Maja Hodošček, We Need a Title, 2014; Video, 28'

Maja Hodošček, We Need a Title, 2014; Video, 28'

Šejla Kamerić, Measure (L), 2015; cotton, steel nails, 735 ⅹ 53 ⅹ 4cm; Courtesy of the artist and Tanja Wagner Galerie

Šejla Kamerić, Measure (L), 2015; cotton, steel nails, 735 ⅹ 53 ⅹ 4cm; Courtesy of the artist and Tanja Wagner Galerie

About the exhibition

Co-curated by Patrick D. Flores (The Philippines) and Anca Verona Mihuleţ (Romania)

Preview: 14:00-16:00, Sunday, 20 March, 2016 (invitation only)

Exhibition Period: 22 March – 8 May, 2016

Venue: Guangdong Times Museum

Address: Times Rose Garden III, Huangbianbei Road, Baiyun Avenue, Guangzhou, China

Hours: Tuesday – Sunday, 10am-6pm (closed on Monday except for holidays)

Guided Tour: 3:00-3:30pm, 22 March – 8 May, 2016, every Saturday & Sunday

Participating artists: Art Labor (Vietnam), Pio Abad (The Philippines), Jon Cuyson (The Philippines), Maung Day (Myanmar), frombandungtoberlin.net (trans-national), Nilbar Güreş (Turkey), Ahdiyat Nur Hartata (Indonesia), Maja Hodošček (Slovenia), Ana Hušman (Croatia), Eisa Jocson (The Philippines), Šejla Kamerić (Bosnia and Herzegovina), Li Jinghu (China), Dalibor Martinis (Croatia), Sebastian Moldovan (Romania), Jakrawal Nilthamrong (Thailand), Aemilia Papaphilippou (Greece), Raluca Popa (Romania), Lia Perjovschi (Romania), Marko Tadić (Croatia), Saša Tkačenko (Serbia), Pradeep Thalawatta (Sri Lanka), The Bureau of Melodramatic Research (Romania), Lyno Vuth (Cambodia), Zhou Tao (China)

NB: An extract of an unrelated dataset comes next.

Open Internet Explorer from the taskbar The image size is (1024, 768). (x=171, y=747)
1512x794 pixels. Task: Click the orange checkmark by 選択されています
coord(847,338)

Conversation between Patrick D. Flores and Anca Verona Mihuleţ

Time: 10:30-12:00, 20 March

Venue: 1F, Multifunctional Hall, Guangdong Times Museum

(Free admission, English Lecture, Chinese interpretation)

Performative lecture: Transgression, Syncretism, Nomadism

Time: 14:00, 20 March

Venue: 19F, Exhibition Hall, Guangdong Times Museum

Chinese scholar Mi You collaborates with the transnational group frombandungtoberlin.net, presenting a lecture-performance based on her ongoing research on the Silk Road, related to the group’s discourse around the Cold War in Asia, on the exhibition preview.

Theater Workshop & Performance: Protect Your Heart at Work

Time: 8 May (Time to be confirmed lated)

Venue: 19F, Exhibition Hall, Guangdong Times Museum

The Bureau of Melodramatic Research is hosting a two-day workshop on 6-7 May and presenting a performance on the closing day of 8 May.

Jarai Dew Hammock Café

Time: 22 March -8 May

Venue: 19F, West-Wing Gallery, Guangdong Times Museum

The group Art Labor proposes a hammock café where visitors can enjoy Vietnamese coffee grown by the members of the group, while a selection of video works from various artists in the region presents fragments of daily living in Cambodia or Thailand.